> **TASK TO COMPLETE**: Copy the material below verbatim, omitting the pictures.

┄┄┄┄┄┄┄┄┄┄

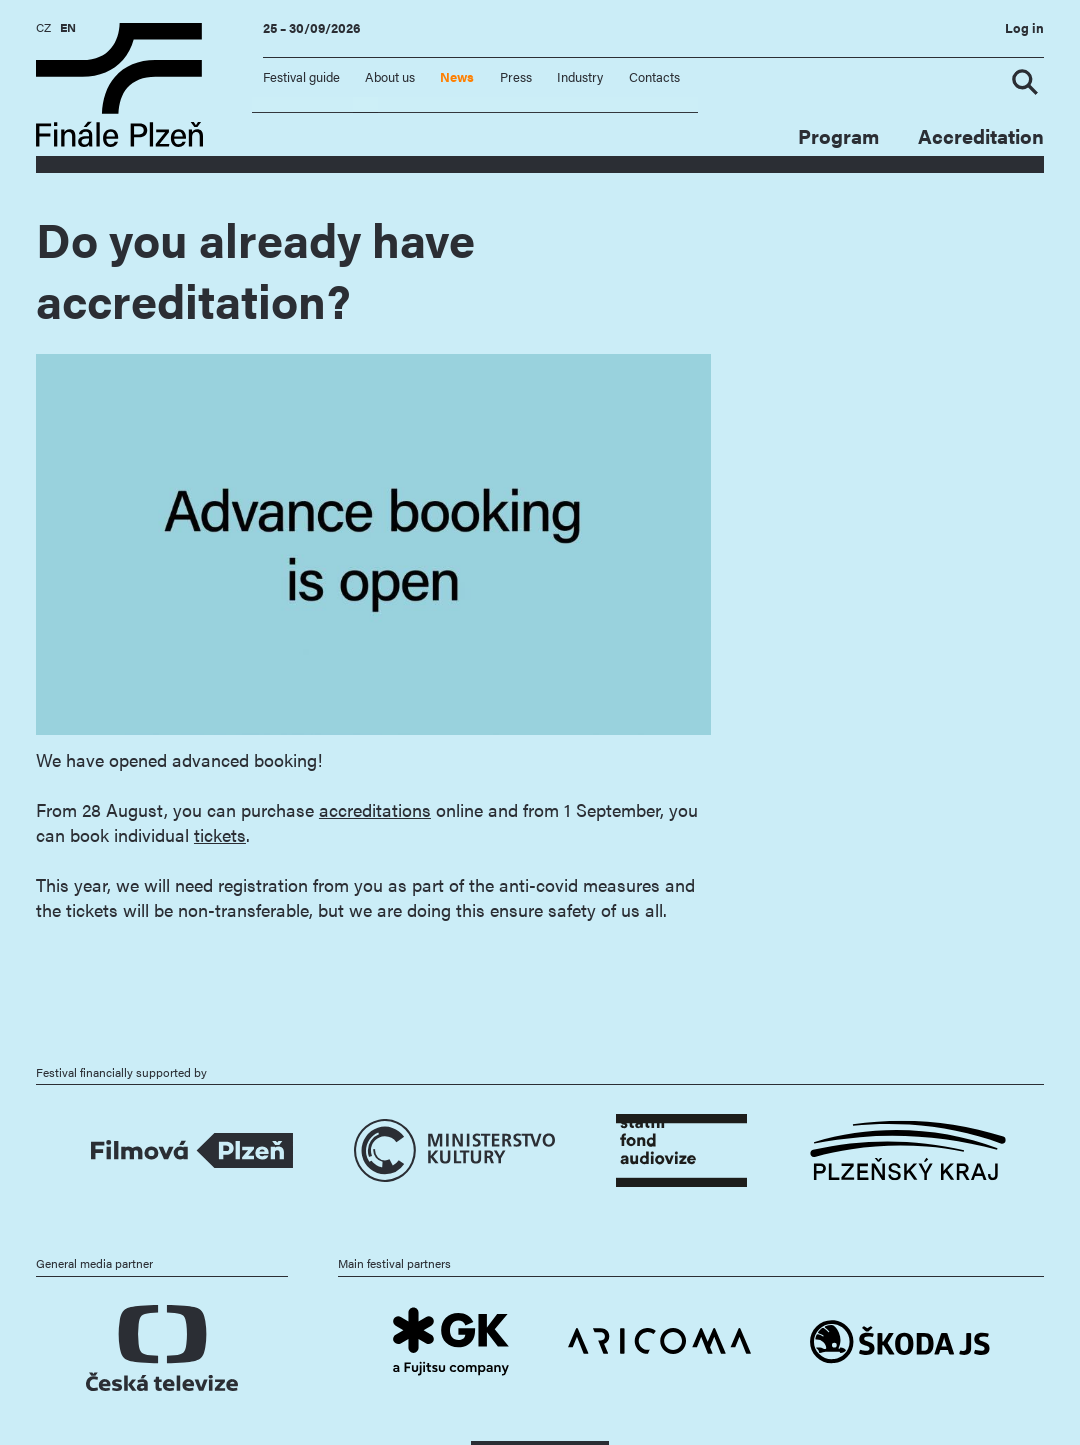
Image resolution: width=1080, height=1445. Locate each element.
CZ (43, 27)
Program (838, 136)
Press (516, 77)
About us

┄┄┄┄┄┄┄┄┄┄

> **RESULT FOR THIS TASK**:
Image resolution: width=1080, height=1445. Locate each element.
CZ (43, 27)
Program (838, 136)
Press (516, 77)
About us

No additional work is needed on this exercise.